## What you should do
Return the lines below verbatim, beginning at the line that contains "Given: Select the Wallpaper folder in sidebar" and stopping after the line that contains "Looking at the". Leave the pictures out of your answer.

## Entries shown
◆ ◆ ◆ ◆

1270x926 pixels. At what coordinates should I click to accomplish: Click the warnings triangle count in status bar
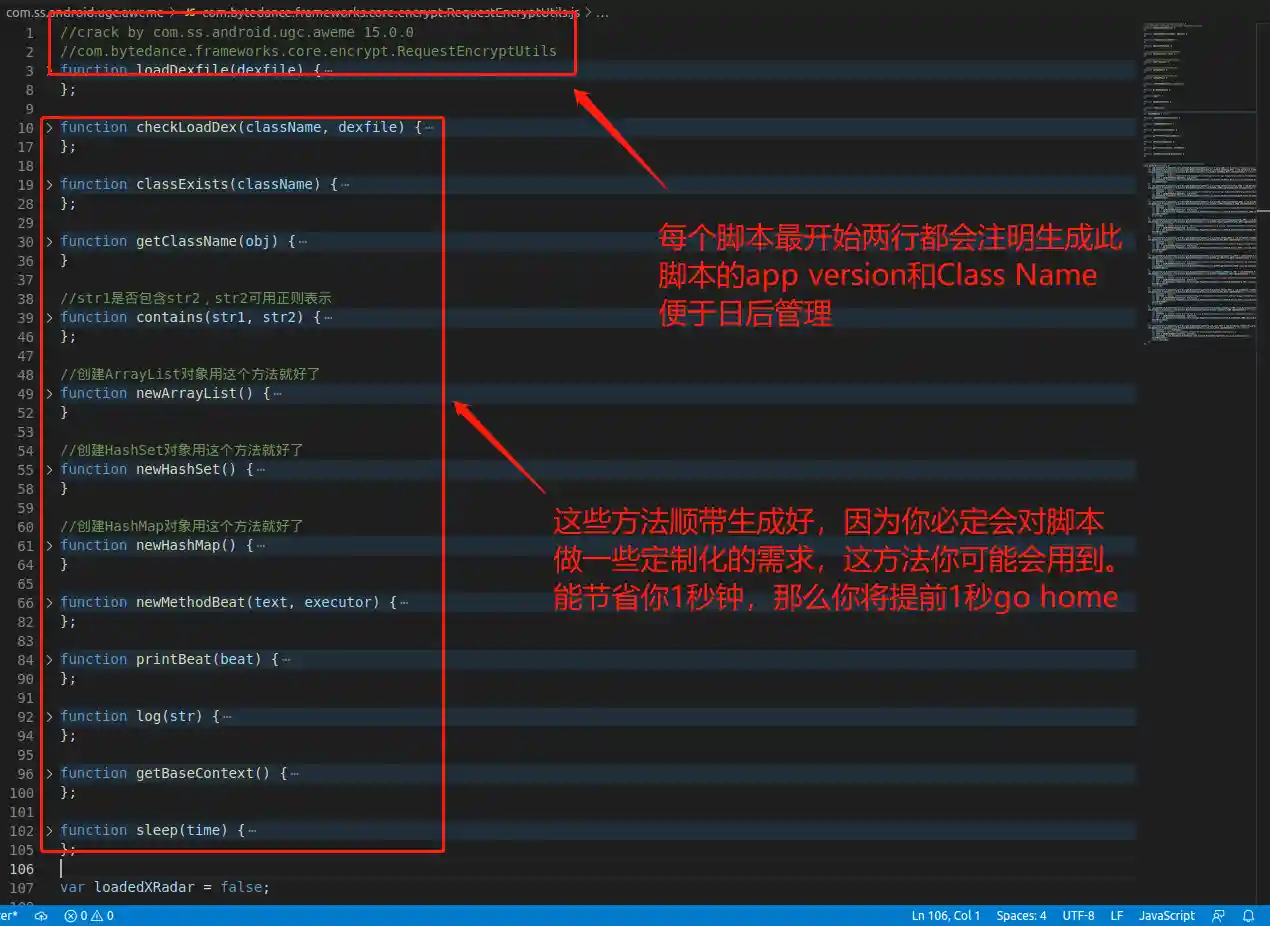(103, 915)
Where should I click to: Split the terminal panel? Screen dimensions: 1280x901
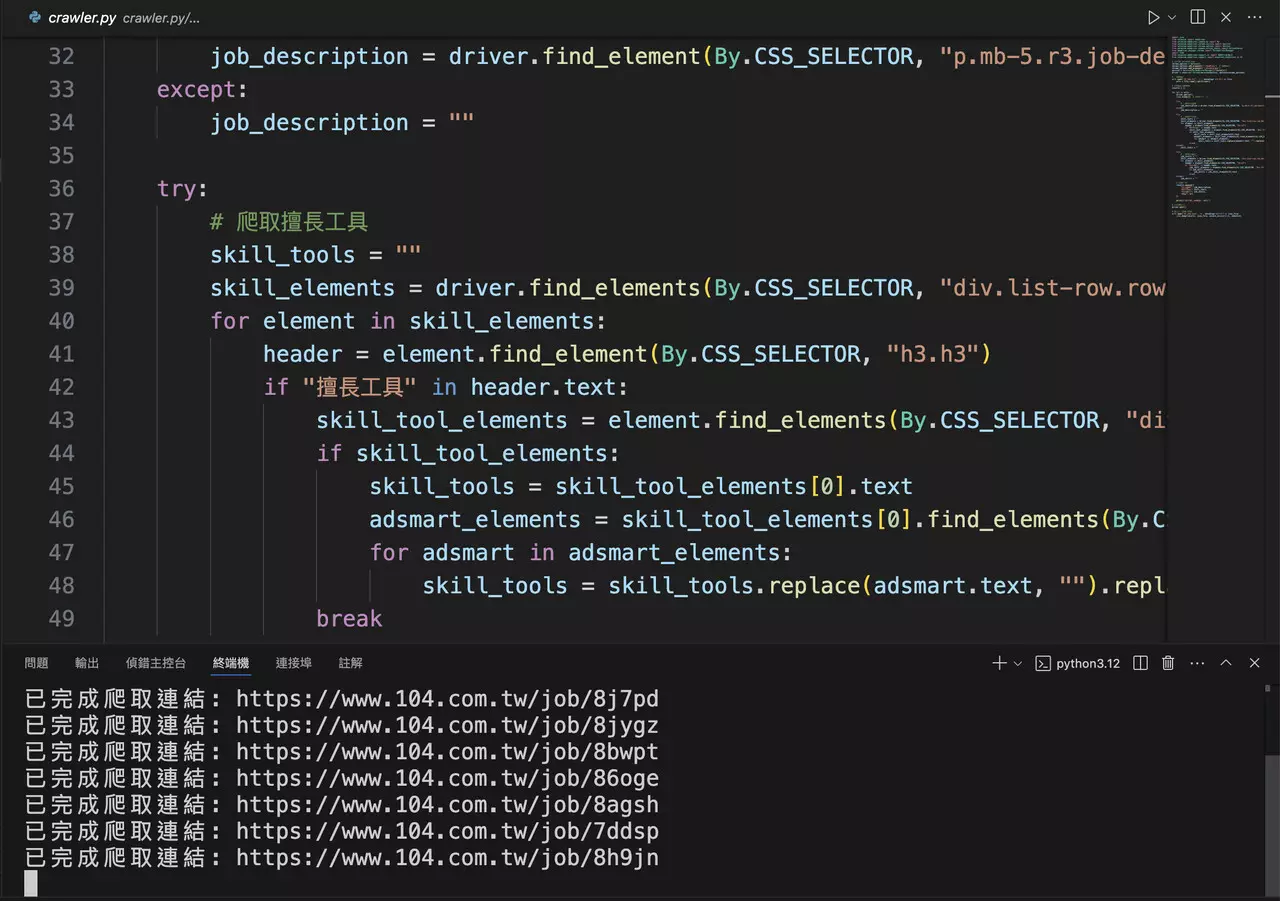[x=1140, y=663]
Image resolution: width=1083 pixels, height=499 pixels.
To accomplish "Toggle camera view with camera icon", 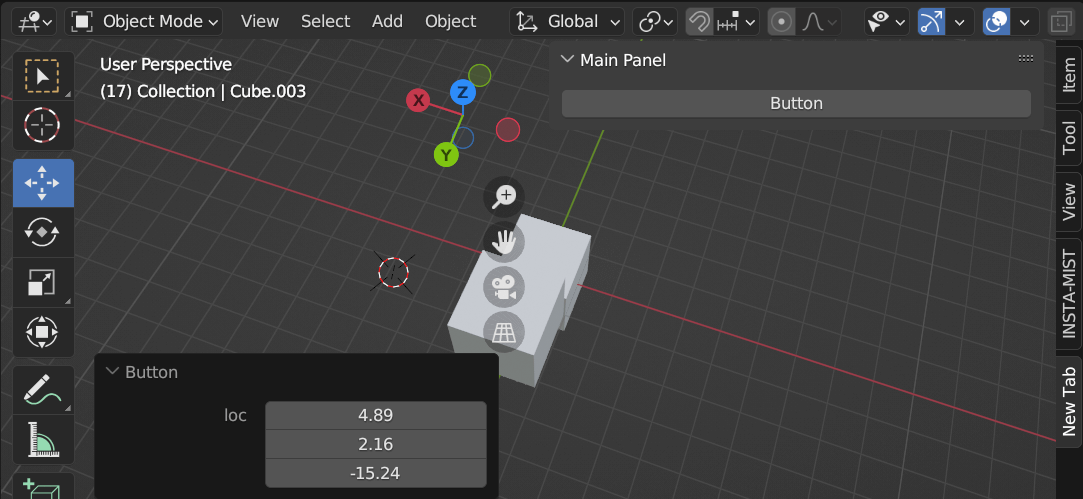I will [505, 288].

◆ ◆ ◆ ◆

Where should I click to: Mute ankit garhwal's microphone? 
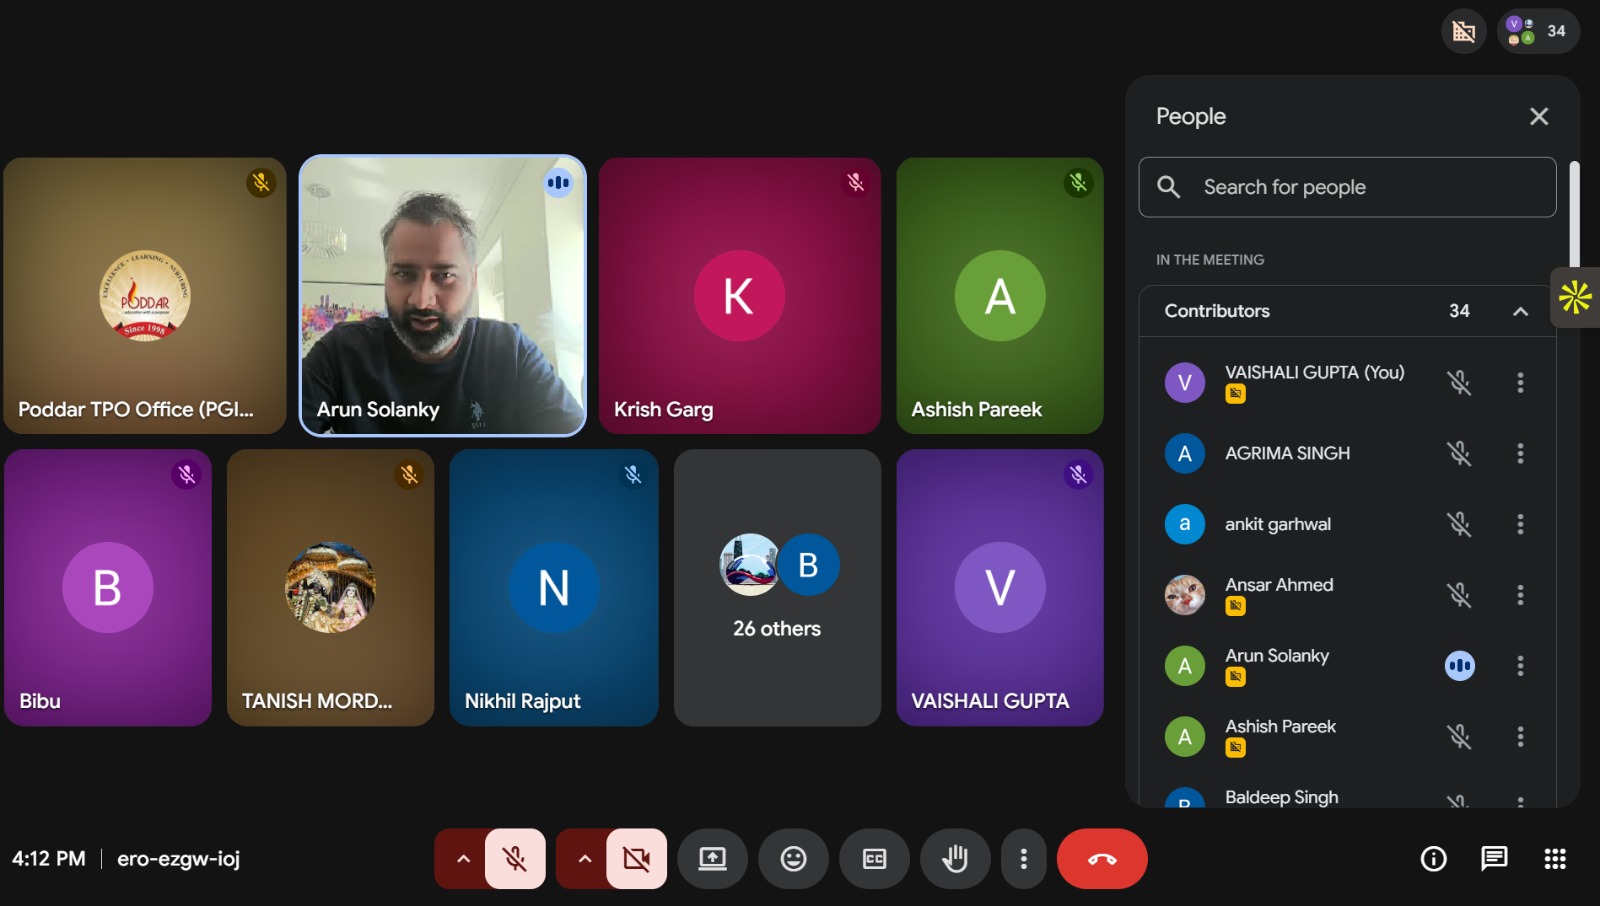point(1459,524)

◆ ◆ ◆ ◆

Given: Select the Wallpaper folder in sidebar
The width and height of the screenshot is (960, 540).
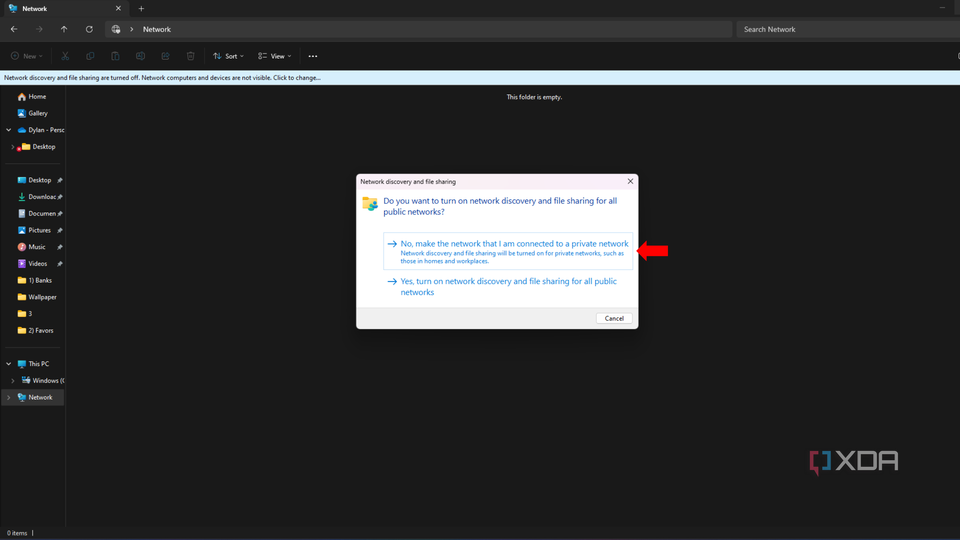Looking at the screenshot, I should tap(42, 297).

◆ ◆ ◆ ◆

## Solution to the exercise
Given: Select the Wallpaper folder in sidebar
The width and height of the screenshot is (960, 540).
Looking at the screenshot, I should tap(42, 297).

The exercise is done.